**GOAL OF THE EXERCISE**
Output each record exactly, excluding pictures.

*** Opening RECORDS PROVIDED ***

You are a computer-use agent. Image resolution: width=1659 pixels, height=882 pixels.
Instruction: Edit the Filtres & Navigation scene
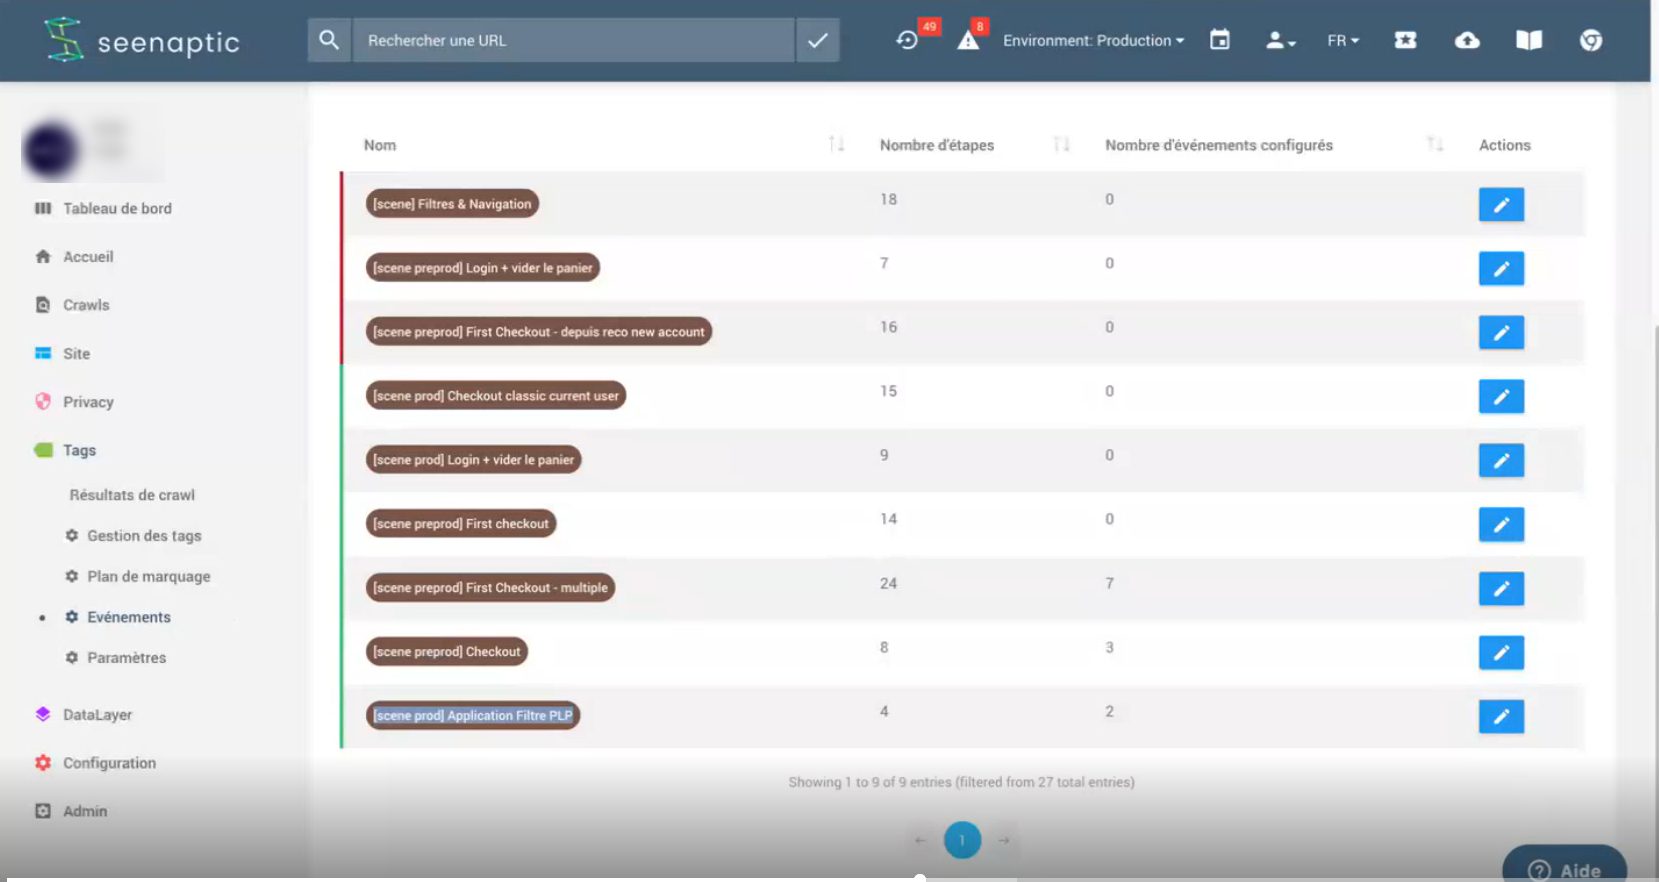(1500, 205)
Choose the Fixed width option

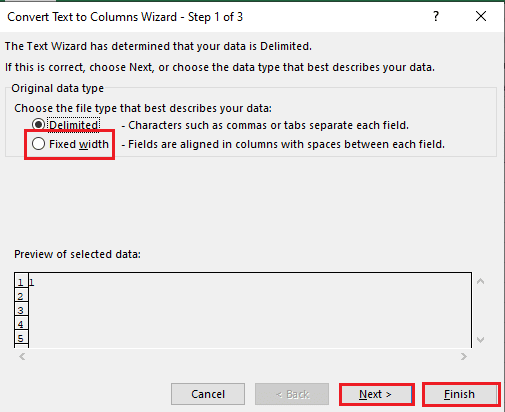(38, 144)
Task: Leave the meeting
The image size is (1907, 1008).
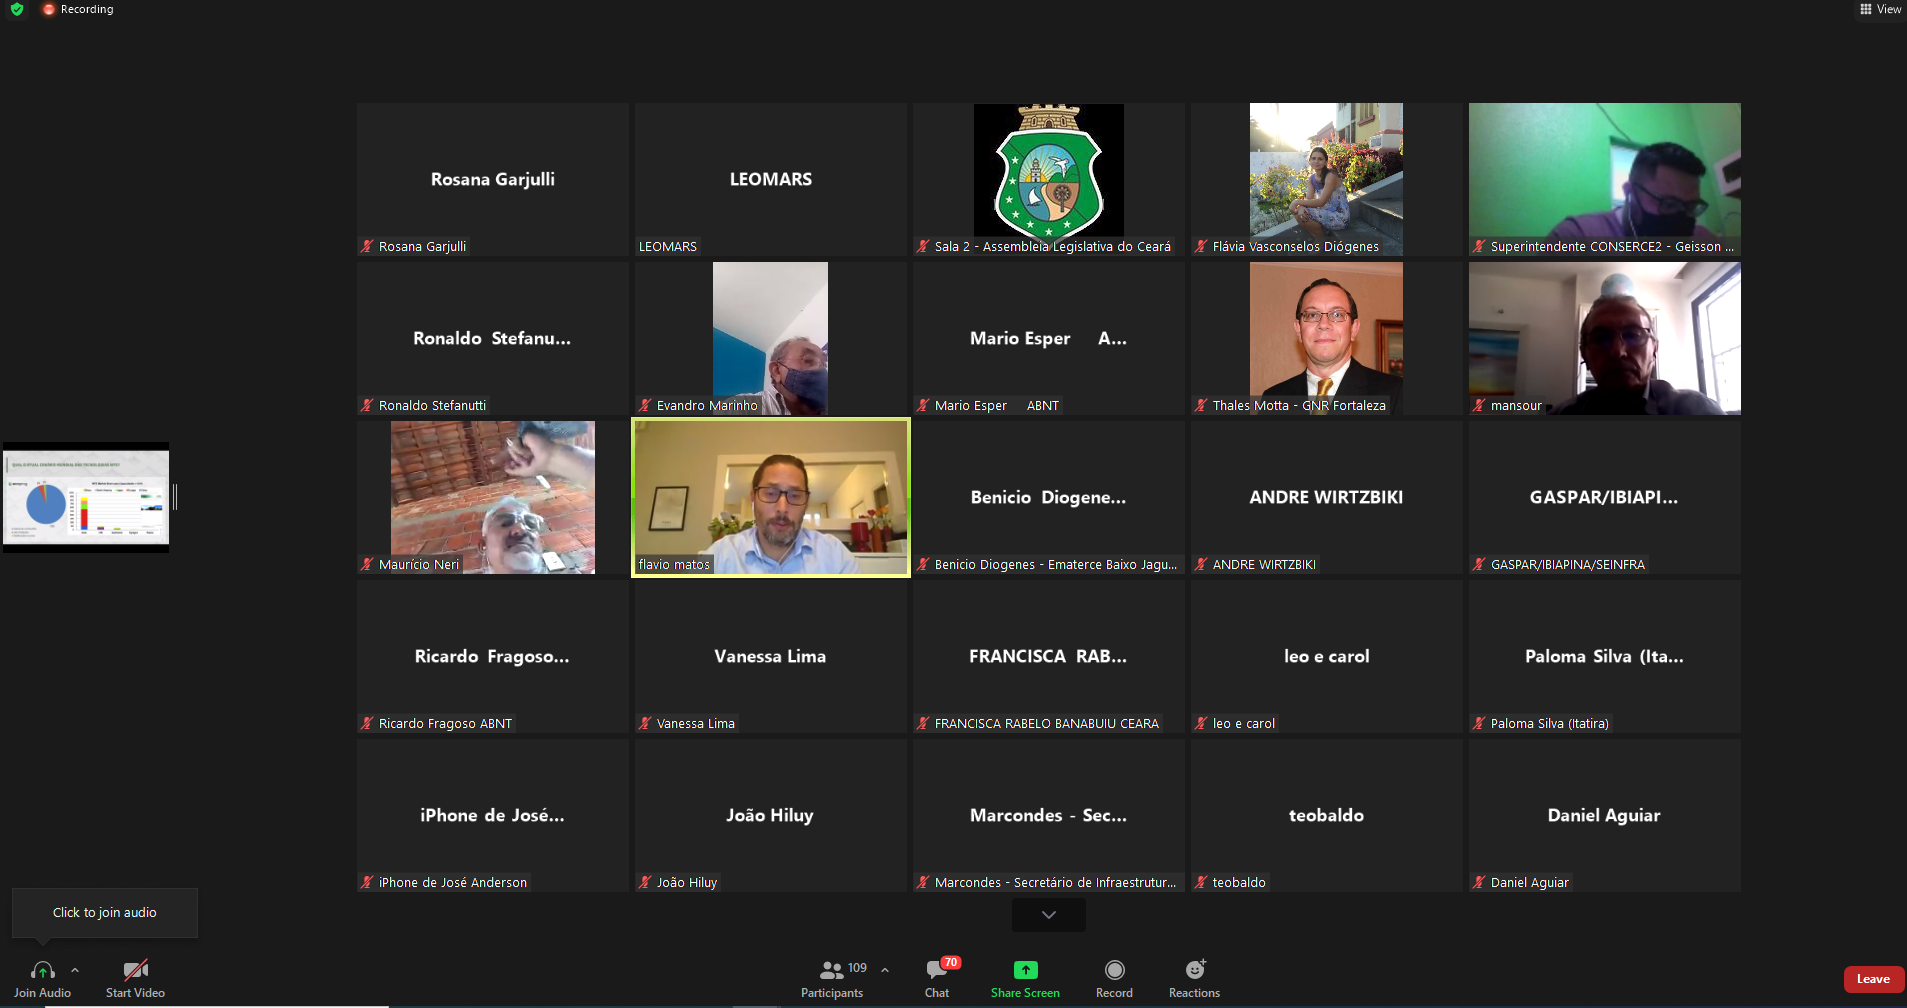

*** Closing RECORDS PROVIDED ***

**EXERCISE OUTPUT**
You are a computer-use agent. Image resolution: width=1659 pixels, height=882 pixels.
Instruction: Edit the Filtres & Navigation scene
(1500, 205)
Choose the Fixed width option

(38, 144)
Task: Leave the meeting
The image size is (1907, 1008).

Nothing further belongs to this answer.